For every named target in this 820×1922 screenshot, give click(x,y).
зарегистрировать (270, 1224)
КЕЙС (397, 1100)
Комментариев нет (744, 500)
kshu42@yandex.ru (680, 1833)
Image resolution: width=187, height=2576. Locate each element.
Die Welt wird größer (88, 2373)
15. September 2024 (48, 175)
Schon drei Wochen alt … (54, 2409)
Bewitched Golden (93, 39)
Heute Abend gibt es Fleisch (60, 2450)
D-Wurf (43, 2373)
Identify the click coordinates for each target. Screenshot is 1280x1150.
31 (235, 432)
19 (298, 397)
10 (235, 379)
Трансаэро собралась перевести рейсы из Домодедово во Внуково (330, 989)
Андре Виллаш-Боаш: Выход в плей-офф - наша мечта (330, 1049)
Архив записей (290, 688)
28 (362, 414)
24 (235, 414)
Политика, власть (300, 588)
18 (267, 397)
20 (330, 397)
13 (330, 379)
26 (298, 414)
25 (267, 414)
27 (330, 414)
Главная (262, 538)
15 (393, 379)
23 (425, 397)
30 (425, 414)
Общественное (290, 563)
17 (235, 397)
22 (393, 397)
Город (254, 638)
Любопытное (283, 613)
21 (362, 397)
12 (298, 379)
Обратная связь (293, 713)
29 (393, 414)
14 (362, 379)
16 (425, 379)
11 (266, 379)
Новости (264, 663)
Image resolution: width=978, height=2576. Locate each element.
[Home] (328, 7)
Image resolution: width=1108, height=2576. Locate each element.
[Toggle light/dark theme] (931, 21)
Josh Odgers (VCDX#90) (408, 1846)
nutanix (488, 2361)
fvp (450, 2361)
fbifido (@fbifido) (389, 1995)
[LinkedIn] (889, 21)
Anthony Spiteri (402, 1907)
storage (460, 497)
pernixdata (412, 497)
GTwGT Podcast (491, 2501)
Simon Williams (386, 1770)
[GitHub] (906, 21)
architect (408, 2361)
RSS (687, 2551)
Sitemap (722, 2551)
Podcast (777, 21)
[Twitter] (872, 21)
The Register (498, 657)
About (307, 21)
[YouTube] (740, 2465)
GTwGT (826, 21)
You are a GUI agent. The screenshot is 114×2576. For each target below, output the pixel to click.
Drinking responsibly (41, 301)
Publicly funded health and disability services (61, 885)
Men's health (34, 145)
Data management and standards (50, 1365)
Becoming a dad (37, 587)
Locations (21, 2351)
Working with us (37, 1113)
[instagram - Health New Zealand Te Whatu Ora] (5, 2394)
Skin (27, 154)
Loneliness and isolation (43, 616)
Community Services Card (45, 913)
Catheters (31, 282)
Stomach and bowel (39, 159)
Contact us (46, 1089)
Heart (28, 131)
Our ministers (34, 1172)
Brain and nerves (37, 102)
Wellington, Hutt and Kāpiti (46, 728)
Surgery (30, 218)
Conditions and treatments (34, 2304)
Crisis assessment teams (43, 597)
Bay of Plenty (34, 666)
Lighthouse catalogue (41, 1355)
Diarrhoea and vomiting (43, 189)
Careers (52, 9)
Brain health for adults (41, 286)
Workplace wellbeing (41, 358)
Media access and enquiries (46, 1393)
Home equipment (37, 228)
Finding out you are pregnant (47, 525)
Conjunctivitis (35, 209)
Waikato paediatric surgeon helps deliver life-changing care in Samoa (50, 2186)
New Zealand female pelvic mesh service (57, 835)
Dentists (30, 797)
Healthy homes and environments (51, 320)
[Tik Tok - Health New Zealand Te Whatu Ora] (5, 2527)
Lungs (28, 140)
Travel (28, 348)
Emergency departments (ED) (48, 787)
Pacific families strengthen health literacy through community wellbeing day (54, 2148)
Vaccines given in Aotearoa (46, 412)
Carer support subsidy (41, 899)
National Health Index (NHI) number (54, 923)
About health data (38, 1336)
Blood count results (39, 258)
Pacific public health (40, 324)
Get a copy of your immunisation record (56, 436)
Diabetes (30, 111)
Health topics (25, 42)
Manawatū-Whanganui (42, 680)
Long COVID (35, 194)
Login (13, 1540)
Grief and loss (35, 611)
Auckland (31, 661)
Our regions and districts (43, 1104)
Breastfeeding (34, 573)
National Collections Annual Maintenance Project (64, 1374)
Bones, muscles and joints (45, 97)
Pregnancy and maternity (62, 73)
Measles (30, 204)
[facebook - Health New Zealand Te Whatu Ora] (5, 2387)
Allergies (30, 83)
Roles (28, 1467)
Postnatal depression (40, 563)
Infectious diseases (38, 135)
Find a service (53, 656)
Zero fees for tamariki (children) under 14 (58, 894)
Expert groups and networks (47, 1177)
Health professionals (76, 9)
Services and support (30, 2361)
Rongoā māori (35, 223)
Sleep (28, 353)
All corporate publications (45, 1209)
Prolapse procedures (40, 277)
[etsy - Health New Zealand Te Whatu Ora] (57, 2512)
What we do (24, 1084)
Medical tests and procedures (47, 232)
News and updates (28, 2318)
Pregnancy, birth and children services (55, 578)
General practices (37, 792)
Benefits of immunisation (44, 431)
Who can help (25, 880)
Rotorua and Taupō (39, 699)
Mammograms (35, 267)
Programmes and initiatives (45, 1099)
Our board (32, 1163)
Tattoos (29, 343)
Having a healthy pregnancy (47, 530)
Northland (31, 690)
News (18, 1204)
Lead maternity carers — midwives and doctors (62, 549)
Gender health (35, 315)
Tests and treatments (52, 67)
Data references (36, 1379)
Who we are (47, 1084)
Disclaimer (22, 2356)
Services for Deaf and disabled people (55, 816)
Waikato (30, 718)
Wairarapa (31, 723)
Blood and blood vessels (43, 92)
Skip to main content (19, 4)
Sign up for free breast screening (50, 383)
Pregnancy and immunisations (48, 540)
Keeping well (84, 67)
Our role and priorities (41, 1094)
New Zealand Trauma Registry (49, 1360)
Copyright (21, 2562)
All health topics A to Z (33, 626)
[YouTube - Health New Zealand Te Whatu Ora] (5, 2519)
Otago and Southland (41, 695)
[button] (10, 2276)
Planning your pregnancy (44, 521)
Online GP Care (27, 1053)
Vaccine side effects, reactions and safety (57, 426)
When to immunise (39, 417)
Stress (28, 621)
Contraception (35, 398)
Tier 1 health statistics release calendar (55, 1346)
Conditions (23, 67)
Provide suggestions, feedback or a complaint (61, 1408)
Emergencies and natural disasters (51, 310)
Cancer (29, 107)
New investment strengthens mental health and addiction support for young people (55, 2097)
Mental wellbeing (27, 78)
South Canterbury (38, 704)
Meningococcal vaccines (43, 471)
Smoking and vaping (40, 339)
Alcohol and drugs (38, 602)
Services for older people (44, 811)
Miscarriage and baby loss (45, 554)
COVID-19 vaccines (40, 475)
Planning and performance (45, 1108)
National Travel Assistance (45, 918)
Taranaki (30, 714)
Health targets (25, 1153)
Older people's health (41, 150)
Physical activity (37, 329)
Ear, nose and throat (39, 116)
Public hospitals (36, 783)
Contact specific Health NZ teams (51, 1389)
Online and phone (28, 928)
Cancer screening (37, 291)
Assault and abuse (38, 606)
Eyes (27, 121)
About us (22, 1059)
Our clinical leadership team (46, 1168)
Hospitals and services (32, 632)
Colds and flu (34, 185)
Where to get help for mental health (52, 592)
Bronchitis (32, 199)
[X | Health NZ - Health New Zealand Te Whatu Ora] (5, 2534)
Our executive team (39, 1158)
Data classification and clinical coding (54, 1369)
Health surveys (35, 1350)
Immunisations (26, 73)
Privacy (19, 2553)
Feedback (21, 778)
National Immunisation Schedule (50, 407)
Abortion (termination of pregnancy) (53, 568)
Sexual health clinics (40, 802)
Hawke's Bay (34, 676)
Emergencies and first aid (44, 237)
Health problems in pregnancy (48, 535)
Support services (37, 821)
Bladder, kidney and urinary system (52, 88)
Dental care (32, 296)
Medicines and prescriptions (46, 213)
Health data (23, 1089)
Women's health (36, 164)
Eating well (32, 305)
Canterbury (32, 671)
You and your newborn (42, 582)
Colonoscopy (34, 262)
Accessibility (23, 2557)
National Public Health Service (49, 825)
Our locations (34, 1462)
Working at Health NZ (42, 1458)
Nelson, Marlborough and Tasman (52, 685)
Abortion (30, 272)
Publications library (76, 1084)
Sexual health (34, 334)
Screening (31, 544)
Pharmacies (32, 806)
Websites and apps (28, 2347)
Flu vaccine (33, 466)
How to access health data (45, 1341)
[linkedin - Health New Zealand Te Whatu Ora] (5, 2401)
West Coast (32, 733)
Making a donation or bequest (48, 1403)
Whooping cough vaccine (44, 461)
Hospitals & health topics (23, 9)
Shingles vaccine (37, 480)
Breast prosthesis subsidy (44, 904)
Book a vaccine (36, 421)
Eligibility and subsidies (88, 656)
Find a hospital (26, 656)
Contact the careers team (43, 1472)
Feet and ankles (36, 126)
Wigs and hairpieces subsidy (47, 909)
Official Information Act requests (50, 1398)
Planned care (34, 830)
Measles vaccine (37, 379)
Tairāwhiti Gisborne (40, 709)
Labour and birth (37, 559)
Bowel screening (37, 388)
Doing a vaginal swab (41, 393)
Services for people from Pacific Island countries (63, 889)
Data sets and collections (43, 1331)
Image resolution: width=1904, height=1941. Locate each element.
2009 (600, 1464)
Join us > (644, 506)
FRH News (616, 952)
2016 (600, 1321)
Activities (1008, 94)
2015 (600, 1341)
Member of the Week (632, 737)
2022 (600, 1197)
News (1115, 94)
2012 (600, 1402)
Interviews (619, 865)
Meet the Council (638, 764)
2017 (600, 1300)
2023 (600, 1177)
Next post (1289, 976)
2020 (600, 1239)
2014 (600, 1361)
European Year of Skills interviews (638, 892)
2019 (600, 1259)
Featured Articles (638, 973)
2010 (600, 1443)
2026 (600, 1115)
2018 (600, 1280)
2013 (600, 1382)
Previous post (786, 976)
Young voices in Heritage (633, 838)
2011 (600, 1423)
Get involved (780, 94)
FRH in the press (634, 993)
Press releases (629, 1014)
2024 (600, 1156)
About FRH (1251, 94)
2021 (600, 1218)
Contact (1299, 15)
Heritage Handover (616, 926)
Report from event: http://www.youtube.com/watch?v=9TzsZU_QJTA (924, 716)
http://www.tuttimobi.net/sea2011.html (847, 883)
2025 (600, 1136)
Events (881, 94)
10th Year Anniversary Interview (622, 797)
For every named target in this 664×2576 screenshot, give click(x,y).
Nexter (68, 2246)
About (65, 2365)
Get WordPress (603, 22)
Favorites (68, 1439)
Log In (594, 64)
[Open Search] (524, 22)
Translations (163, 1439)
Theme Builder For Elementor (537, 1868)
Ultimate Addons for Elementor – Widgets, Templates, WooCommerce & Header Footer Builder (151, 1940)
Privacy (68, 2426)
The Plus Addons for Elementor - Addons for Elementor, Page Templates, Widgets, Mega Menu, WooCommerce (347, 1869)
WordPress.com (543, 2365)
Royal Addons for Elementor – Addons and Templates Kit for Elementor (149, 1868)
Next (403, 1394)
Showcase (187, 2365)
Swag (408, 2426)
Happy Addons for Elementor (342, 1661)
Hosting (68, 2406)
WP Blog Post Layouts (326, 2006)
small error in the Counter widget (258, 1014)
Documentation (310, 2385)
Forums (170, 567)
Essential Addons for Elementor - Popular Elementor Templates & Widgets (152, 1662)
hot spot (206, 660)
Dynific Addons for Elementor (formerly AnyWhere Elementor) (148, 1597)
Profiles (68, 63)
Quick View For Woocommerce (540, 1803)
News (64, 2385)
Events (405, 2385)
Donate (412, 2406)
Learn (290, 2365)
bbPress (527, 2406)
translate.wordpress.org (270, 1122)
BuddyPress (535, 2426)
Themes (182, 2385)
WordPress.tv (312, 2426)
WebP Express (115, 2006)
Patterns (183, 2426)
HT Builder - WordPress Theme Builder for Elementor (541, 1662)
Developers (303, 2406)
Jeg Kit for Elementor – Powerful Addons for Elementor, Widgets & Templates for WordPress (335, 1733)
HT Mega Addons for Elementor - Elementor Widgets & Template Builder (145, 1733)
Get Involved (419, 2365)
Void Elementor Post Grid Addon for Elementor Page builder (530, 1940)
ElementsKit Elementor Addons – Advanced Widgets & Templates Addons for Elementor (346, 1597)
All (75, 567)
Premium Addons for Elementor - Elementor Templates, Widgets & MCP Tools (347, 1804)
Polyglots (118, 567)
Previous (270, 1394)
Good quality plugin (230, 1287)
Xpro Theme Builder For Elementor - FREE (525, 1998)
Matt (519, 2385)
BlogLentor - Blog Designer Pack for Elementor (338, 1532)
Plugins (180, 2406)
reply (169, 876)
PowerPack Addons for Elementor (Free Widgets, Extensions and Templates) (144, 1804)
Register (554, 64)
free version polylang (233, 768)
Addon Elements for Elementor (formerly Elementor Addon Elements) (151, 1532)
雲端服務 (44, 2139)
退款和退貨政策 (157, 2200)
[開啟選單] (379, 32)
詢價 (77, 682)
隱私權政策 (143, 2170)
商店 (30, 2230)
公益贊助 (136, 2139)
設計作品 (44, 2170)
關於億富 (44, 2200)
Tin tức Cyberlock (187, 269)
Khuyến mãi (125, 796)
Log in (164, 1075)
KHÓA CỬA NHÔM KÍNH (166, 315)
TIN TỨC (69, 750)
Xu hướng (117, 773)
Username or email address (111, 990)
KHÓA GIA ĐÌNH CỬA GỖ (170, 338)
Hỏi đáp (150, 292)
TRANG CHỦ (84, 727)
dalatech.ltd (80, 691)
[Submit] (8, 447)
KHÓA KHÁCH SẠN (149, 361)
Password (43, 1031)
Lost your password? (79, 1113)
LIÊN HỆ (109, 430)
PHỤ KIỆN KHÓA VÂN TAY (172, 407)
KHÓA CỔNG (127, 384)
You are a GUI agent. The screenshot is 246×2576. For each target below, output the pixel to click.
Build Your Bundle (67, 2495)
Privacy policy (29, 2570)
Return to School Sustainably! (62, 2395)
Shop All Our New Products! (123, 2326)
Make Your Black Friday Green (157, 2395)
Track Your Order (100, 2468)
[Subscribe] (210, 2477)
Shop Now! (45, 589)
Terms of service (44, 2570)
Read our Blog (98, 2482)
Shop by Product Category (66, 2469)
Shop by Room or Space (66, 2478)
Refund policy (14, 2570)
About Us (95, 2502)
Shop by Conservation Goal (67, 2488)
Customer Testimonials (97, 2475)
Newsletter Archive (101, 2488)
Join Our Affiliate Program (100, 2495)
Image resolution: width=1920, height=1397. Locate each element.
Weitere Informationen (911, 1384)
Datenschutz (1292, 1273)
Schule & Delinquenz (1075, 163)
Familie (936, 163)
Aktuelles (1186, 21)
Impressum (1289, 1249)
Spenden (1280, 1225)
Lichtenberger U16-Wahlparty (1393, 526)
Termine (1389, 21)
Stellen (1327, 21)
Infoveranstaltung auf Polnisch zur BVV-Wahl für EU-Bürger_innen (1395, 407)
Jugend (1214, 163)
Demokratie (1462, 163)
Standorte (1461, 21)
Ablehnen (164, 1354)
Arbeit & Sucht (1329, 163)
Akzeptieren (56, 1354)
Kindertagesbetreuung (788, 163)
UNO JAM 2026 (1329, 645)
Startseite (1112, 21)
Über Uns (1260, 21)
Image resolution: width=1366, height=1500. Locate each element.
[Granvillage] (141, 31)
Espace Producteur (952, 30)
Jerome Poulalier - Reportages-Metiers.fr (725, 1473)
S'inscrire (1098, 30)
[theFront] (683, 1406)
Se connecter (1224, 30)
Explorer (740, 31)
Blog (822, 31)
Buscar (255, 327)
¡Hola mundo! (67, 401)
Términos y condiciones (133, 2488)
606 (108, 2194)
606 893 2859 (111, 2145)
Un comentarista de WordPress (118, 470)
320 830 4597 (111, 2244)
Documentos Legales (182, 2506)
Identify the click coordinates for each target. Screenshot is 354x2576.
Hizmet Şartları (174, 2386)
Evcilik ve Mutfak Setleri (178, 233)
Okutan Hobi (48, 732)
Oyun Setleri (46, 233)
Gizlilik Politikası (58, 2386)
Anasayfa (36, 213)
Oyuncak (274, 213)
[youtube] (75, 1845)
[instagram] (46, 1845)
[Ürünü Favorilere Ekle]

★ ★ ★ ★ ★ ★ ★

- _Required action_
Repeat the records above line by line, from the first line through the line that contains "[Home] (328, 7)".

- _Result_
For every named target in this 820×1922 screenshot, give click(x,y).
зарегистрировать (270, 1224)
КЕЙС (397, 1100)
Комментариев нет (744, 500)
kshu42@yandex.ru (680, 1833)
Image resolution: width=187, height=2576. Locate each element.
Die Welt wird größer (88, 2373)
15. September 2024 (48, 175)
Schon drei Wochen alt … (54, 2409)
Bewitched Golden (93, 39)
Heute Abend gibt es Fleisch (60, 2450)
D-Wurf (43, 2373)
Identify the click coordinates for each target. Screenshot is 1280x1150.
31 (235, 432)
19 (298, 397)
10 (235, 379)
Трансаэро собралась перевести рейсы из Домодедово во Внуково (330, 989)
Андре Виллаш-Боаш: Выход в плей-офф - наша мечта (330, 1049)
Архив записей (290, 688)
28 (362, 414)
24 (235, 414)
Политика, власть (300, 588)
18 (267, 397)
20 (330, 397)
13 (330, 379)
26 (298, 414)
25 (267, 414)
27 (330, 414)
Главная (262, 538)
15 (393, 379)
23 (425, 397)
30 (425, 414)
Общественное (290, 563)
17 (235, 397)
22 (393, 397)
Город (254, 638)
Любопытное (283, 613)
21 (362, 397)
12 (298, 379)
Обратная связь (293, 713)
29 (393, 414)
14 (362, 379)
16 (425, 379)
11 (266, 379)
Новости (264, 663)
Image resolution: width=978, height=2576. Locate each element.
[Home] (328, 7)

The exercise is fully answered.